Isocoma drummondii

Scientific classification
- Kingdom: Plantae
- Clade: Tracheophytes
- Clade: Angiosperms
- Clade: Eudicots
- Clade: Asterids
- Order: Asterales
- Family: Asteraceae
- Genus: Isocoma
- Species: I. drummondii
- Binomial name: Isocoma drummondii (Torr. & A.Gray) Greene 1894
- Synonyms: Synonymy Aster berlandieri Kuntze ; Bigelowia drummondii (Torr. & A.Gray) A.Gray ; Bigelovia drummondi (Torr. & A.Gray) A.Gray ; Chondrophora drummondii (A.Gray) A.Heller ; Haplopappus drummondii (Torr. & A.Gray) S.F.Blake ; Aplopappus drummondii (Torr. & A.Gray) S.F.Blake ; Isocoma megalantha Shinners ; Linosyris drummondii Torr. & A.Gray 1842 ;

= Isocoma drummondii =

- Genus: Isocoma
- Species: drummondii
- Authority: (Torr. & A.Gray) Greene 1894

Species of flowering plant

Isocoma drummondii, the Drummond's goldenbush or Drummond's jimmyweed, is a North American plant species in the family Asteraceae.

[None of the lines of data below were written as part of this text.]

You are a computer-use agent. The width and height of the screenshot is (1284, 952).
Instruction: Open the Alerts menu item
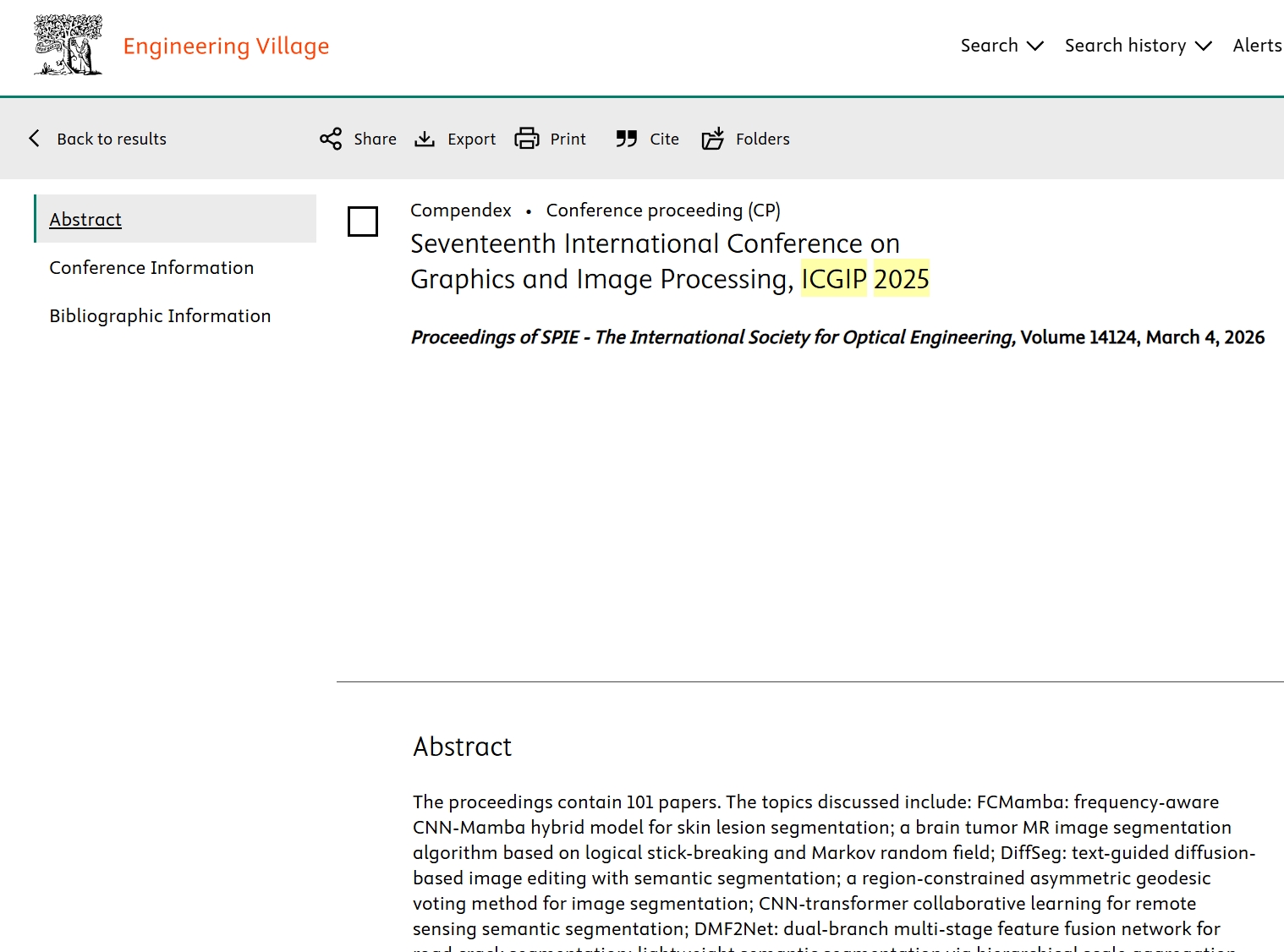point(1257,46)
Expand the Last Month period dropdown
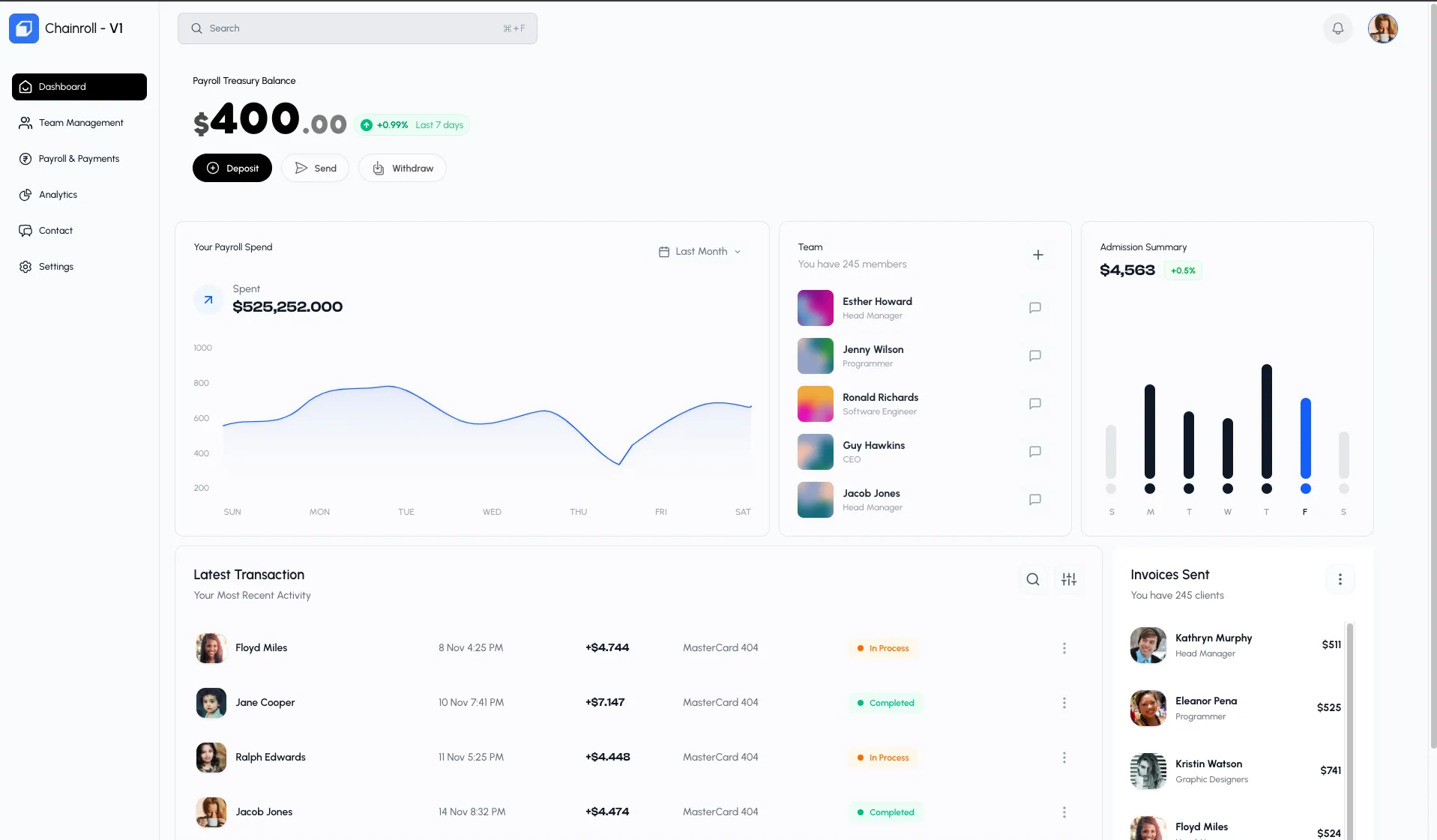Viewport: 1437px width, 840px height. (x=700, y=252)
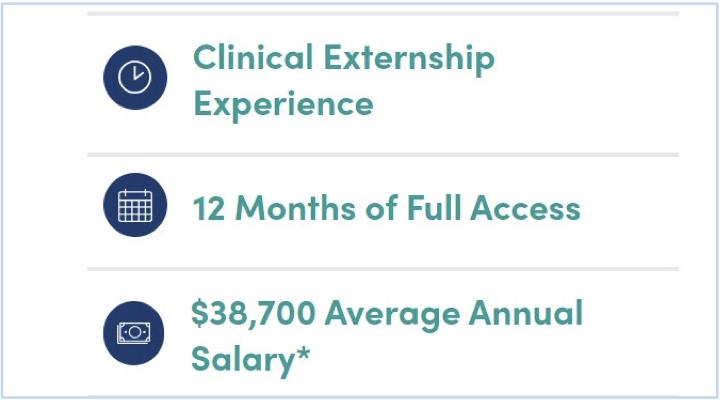Click the word Clinical
The image size is (720, 402).
252,58
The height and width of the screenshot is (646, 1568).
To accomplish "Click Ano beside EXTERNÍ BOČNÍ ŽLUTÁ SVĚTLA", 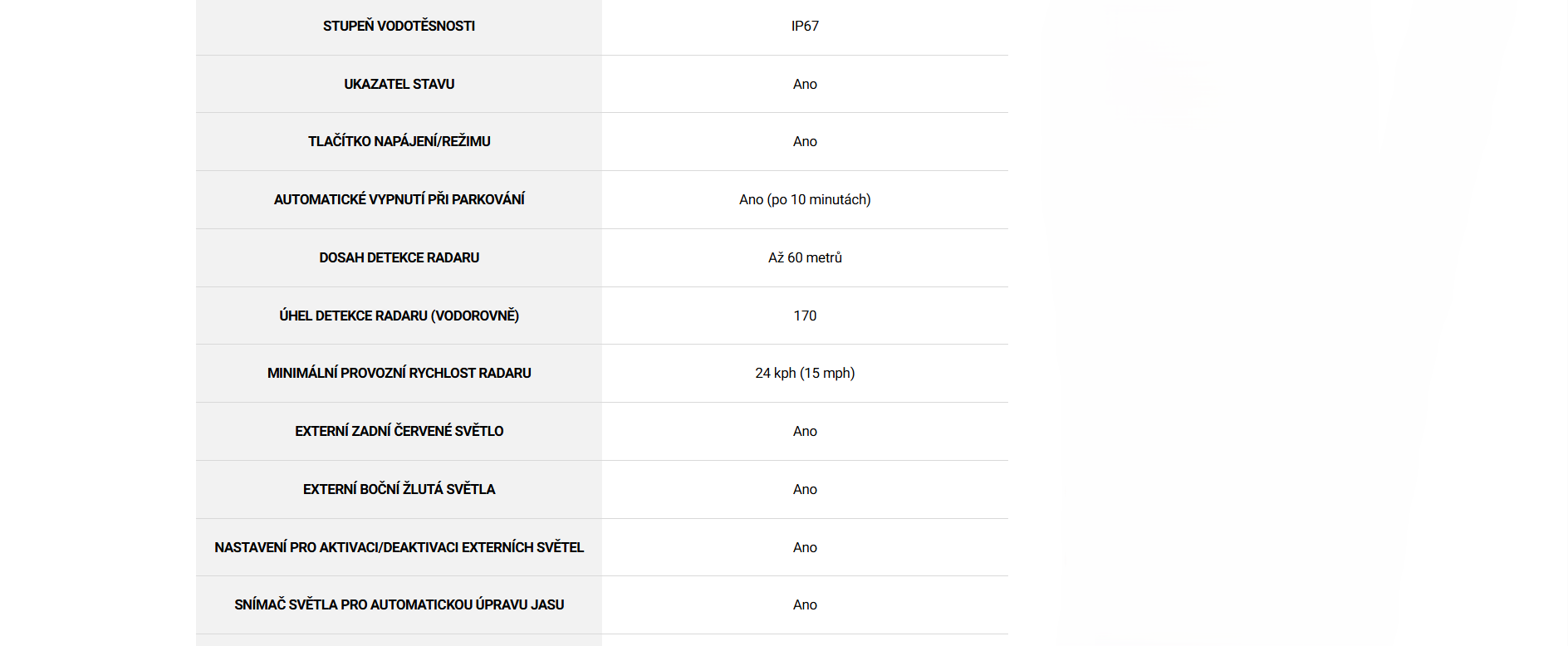I will [x=805, y=489].

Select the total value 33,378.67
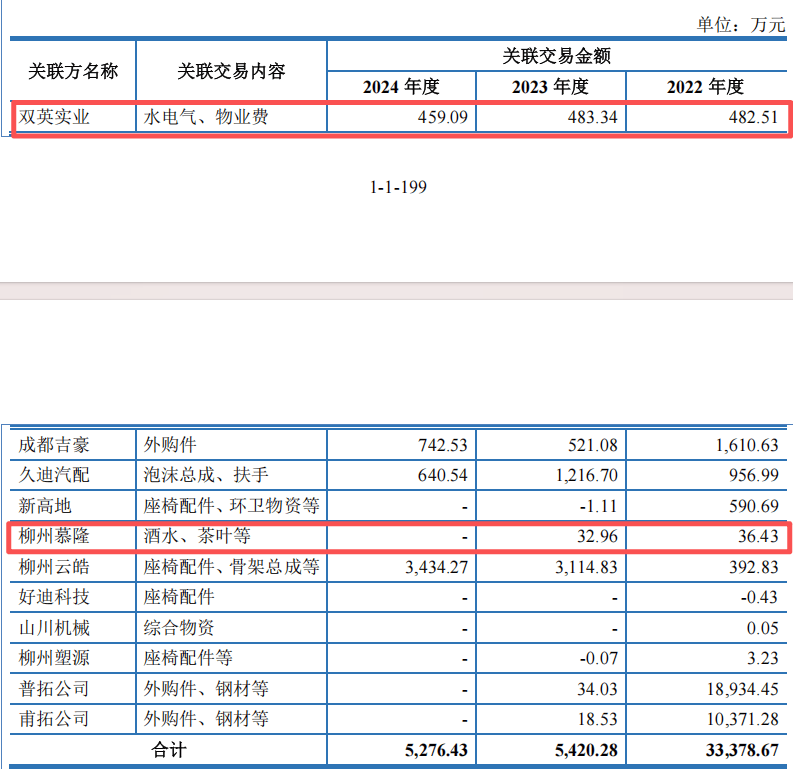click(x=735, y=749)
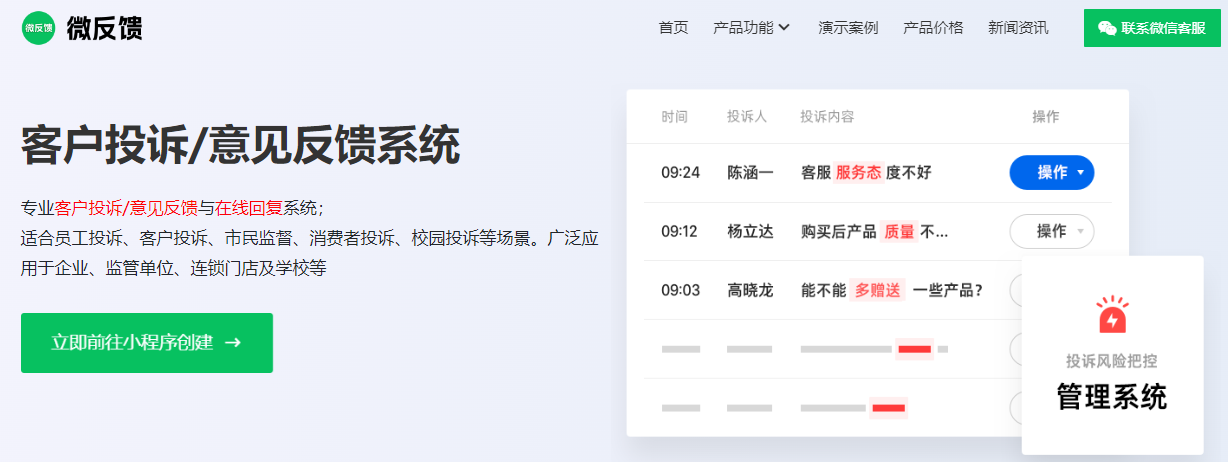The image size is (1228, 462).
Task: Follow the red 客户投诉/意见反馈 link
Action: [x=126, y=208]
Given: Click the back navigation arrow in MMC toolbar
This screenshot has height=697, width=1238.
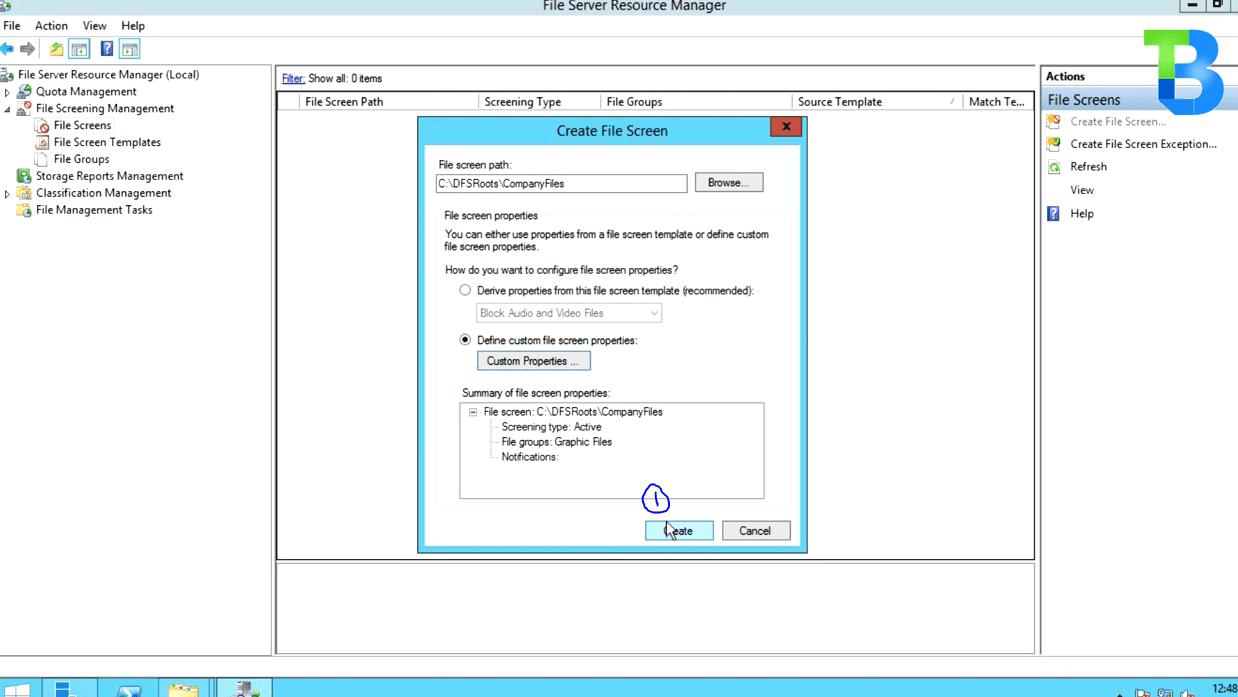Looking at the screenshot, I should 8,48.
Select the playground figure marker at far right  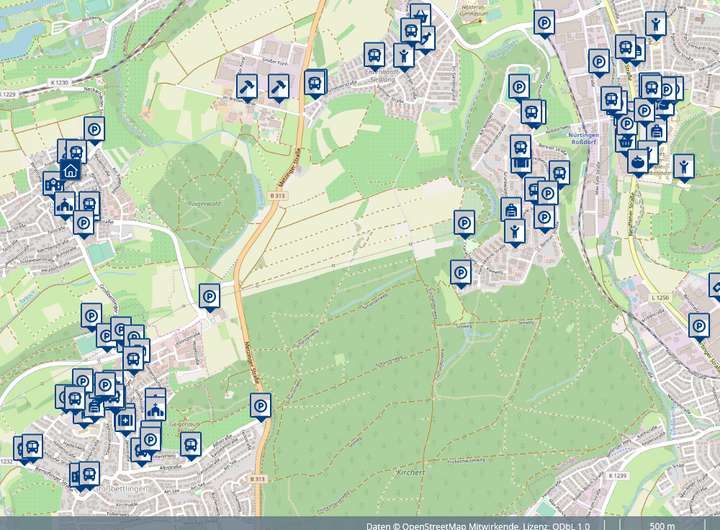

It has been found on both sides of the Río Grande, in Tamaulipas and in southern Texas.

Isocoma drummondii is a completely hairless shrub up to 100 cm (40 inches) tall. The plant produces flower heads in clusters on the tips of branches, each head containing 22–34 disc flowers but no ray flowers.